In the throes of the Great Depression, Armstrong put forth progressive hypotheses about the obligations of industrialized nations to the economic well-being of their citizens. This drew the attention of FDR, who in 1934 invited Armstrong to work as Chief of Staff for Social Security Planning, on the Committee on Economic Security (CES). Suddenly, she moved from advocating radical reform to writing actual legislation.
Prior to Roosevelt, U.S. presidents were expected to steer clear of Wall Street interests. President Herbert Hoover had formed a conservative belief in small government that would define his approach to Depression Era economics, which offered no immediate or major federal intervention. Instead, he called upon states to regulate minimum wage and private charities to help solve the nation’s poverty.
Meanwhile, conditions around the country worsened. By 1931, the unemployment rate hit 15.8 percent. Homeless families scavenged in makeshift shantytowns (sardonically known as Hoovervilles). Still, Hoover refused to involve the government by fixing prices or controlling currency, which he feared would lead to socialism. Instead, he emphasized aid through private volunteerism and charitable works. He asked employers not to cut wages. He suggested neighbors help each other. He believed the economy relied chiefly on morale, and that it would self-correct.
When it didn’t, the country elected FDR, who believed an aggressive federal intervention was needed. He surrounded himself with people like Armstrong, who had studied social insurance for years.

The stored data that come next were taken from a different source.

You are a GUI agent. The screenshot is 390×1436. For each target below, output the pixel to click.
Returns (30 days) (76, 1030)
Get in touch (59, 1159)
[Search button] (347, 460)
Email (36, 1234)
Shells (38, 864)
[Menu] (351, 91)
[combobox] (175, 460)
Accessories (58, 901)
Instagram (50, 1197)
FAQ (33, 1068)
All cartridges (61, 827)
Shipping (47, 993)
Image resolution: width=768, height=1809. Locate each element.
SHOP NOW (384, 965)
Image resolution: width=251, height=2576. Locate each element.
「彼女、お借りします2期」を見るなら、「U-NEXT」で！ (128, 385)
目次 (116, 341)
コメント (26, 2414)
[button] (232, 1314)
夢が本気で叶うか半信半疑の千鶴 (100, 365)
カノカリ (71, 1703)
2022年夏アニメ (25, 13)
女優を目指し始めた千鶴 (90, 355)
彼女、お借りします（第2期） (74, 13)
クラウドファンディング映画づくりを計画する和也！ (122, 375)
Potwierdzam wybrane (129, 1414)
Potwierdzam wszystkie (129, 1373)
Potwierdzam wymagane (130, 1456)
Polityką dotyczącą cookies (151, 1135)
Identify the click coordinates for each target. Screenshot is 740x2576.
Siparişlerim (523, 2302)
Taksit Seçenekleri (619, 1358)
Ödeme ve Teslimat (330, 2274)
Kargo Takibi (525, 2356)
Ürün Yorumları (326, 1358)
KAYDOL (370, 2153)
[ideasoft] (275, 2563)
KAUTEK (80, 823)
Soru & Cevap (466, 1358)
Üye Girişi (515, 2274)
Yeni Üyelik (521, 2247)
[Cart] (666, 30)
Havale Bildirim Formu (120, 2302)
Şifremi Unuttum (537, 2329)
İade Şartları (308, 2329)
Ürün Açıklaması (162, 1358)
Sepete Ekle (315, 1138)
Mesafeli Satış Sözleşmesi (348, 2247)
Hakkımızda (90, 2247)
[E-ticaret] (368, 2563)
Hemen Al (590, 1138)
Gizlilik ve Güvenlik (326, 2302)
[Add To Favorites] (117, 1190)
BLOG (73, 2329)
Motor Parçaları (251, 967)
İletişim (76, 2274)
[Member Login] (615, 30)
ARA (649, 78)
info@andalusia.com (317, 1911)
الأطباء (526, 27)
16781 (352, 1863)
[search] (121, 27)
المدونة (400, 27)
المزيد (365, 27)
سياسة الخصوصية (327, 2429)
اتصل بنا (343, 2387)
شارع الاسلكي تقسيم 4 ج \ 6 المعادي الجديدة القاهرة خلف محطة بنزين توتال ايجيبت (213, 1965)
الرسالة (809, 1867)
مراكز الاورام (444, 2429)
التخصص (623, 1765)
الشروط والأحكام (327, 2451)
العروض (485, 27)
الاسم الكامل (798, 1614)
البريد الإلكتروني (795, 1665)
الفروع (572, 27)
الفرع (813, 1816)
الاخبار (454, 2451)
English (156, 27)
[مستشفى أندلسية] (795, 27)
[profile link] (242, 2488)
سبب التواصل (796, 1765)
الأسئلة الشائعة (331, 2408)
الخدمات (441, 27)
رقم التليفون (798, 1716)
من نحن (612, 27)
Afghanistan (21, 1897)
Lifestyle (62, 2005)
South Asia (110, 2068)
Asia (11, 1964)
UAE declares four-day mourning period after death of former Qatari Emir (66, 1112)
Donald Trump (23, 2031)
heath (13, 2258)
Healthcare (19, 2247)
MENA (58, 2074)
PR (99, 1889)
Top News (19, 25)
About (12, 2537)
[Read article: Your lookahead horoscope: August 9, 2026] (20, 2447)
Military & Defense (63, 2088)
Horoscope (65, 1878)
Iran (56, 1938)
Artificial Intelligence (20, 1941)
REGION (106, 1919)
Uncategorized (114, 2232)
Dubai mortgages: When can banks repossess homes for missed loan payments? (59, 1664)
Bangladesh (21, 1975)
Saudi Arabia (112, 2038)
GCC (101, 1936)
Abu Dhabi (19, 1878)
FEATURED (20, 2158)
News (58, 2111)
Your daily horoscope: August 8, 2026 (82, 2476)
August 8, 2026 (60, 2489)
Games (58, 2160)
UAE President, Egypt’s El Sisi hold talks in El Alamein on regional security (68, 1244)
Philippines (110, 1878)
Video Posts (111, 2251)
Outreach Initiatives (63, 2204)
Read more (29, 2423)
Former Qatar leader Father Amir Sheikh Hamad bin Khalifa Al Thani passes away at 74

Armstrong was attuned to politics. According to Nancy Altman, author and president of Social Security Works, she was an “infighter” whose outspokenness convinced the CES to propose a federal program that addressed old age insurance. With the help of Labor Secretary Frances Perkins, the first woman appointed to the U.S. Cabinet, the Social Security Act of 1935 passed. “There were a lot of very strong women who surrounded Roosevelt at the time,” says Altman.